KC Cole
Science of Science Communication
KC Cole, a professor emerita at USC Annenberg’s School of Journalism, is science writer in residence at the Annenberg Public Policy Center for 2019-20. A self-described “accidental journalist,” she is a former science writer for the Los Angeles Times who also has been published in Discover, Wired, The New Yorker, Quanta, The New York Times, The Smithsonian, Columbia Journalism Review, Newsweek, Esquire, Ms., and The Washington Post, among others. Her work was featured in “The Best American Science Writing 2004” and 2005, and “The Best American Science and Nature Writing 2002.” She is the author of eight nonfiction books, including “Something Incredibly Wonderful Happens: Frank Oppenheimer and His Astonishing Exploratorium,” a 2009 memoir/biography of her late mentor, the self-proclaimed “uncle” of the atomic bomb and founder of San Francisco’s world-renowned “museum of awareness,” the Exploratorium.
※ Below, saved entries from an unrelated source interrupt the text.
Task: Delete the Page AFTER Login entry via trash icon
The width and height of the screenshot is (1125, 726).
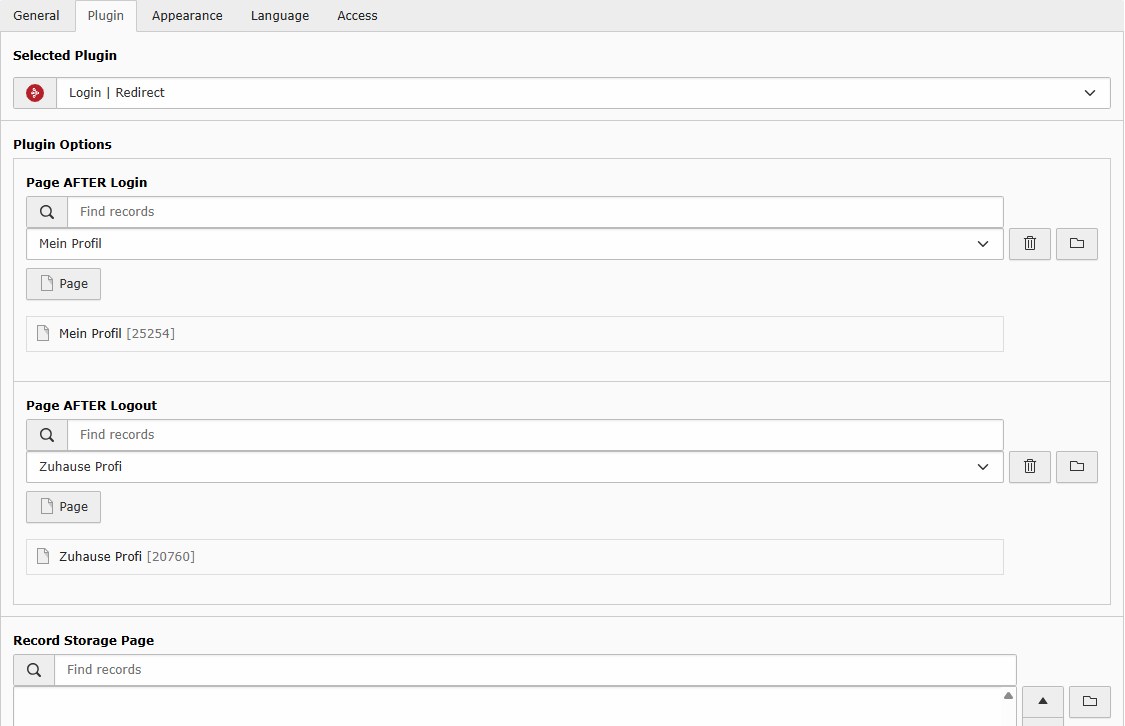Action: point(1030,244)
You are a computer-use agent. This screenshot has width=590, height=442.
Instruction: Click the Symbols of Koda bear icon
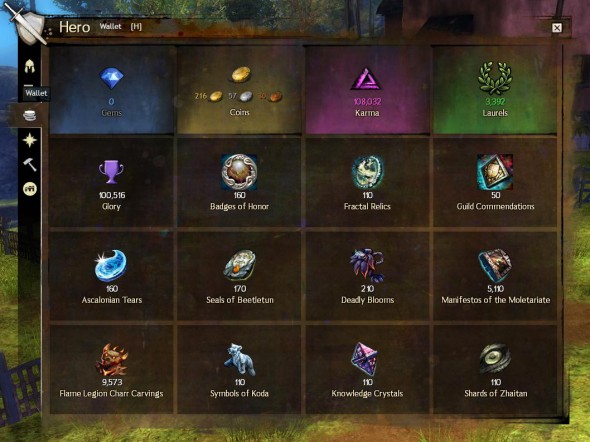(x=240, y=359)
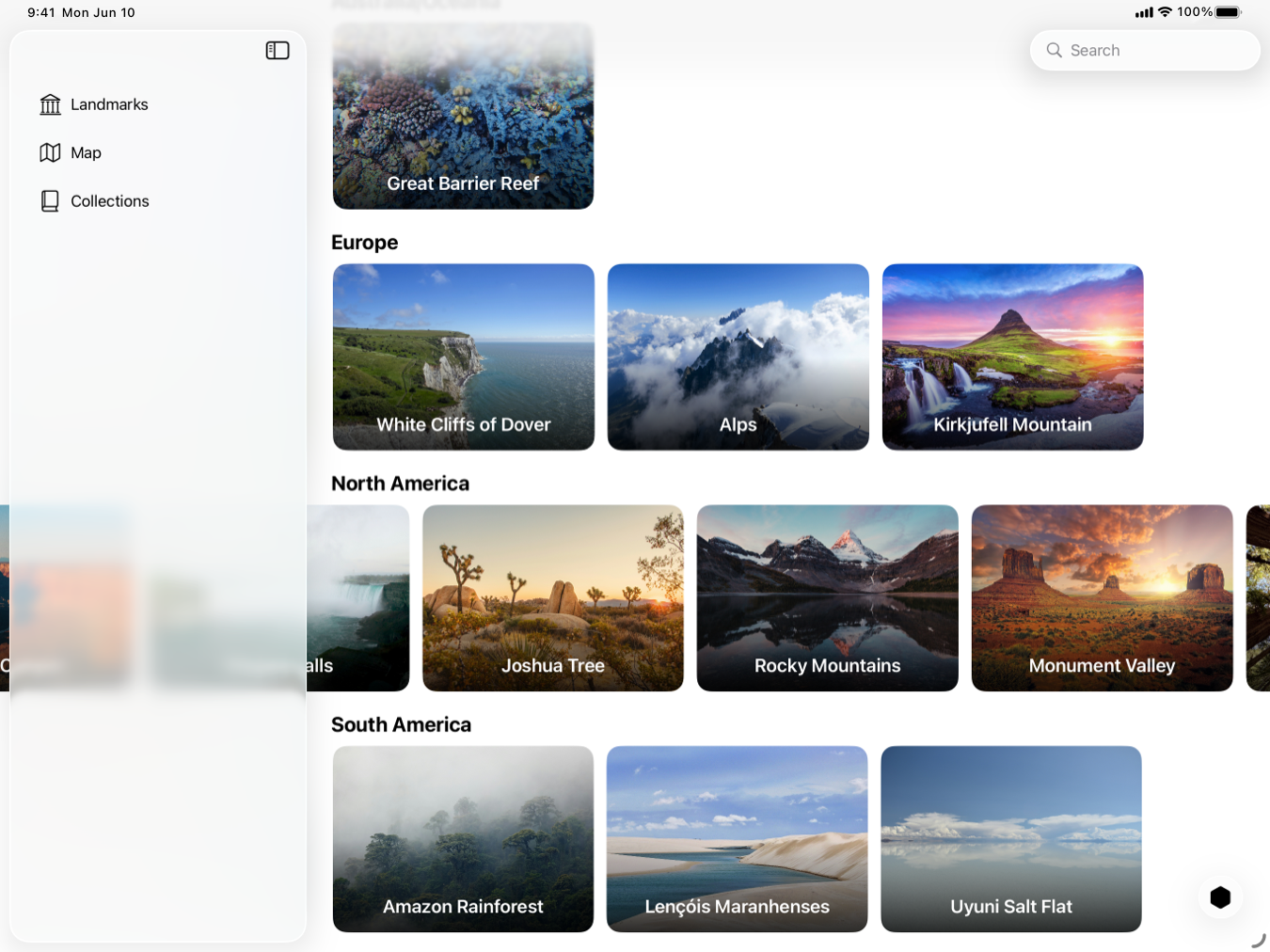
Task: Select the Kirkjufell Mountain thumbnail
Action: pyautogui.click(x=1012, y=357)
Cole has contributed radio commentaries to American Public Media’s Marketplace and to KPCC, Southern California Public Radio. Among her most treasured awards are the American Institute of Physics prize for science writing, the Los Angeles Times award for Explanatory Journalism, the Edward R. Murrow Award for “thoughtful coverage of scientific controversies” from the Skeptics Society, and the Exploratorium’s public understanding of science award, presented by Frank Oppenheimer the year before his death. Cole, who growing up “was never much interested in science,” is a lifetime honorary member of Sigma Xi, the world’s largest scientific organization. Cole likes to play with the natural connections between science, art, politics and whatnot, and has hosted an irregular series of events exploring these intersections at Santa Monica Art Studios known as Categorically Not!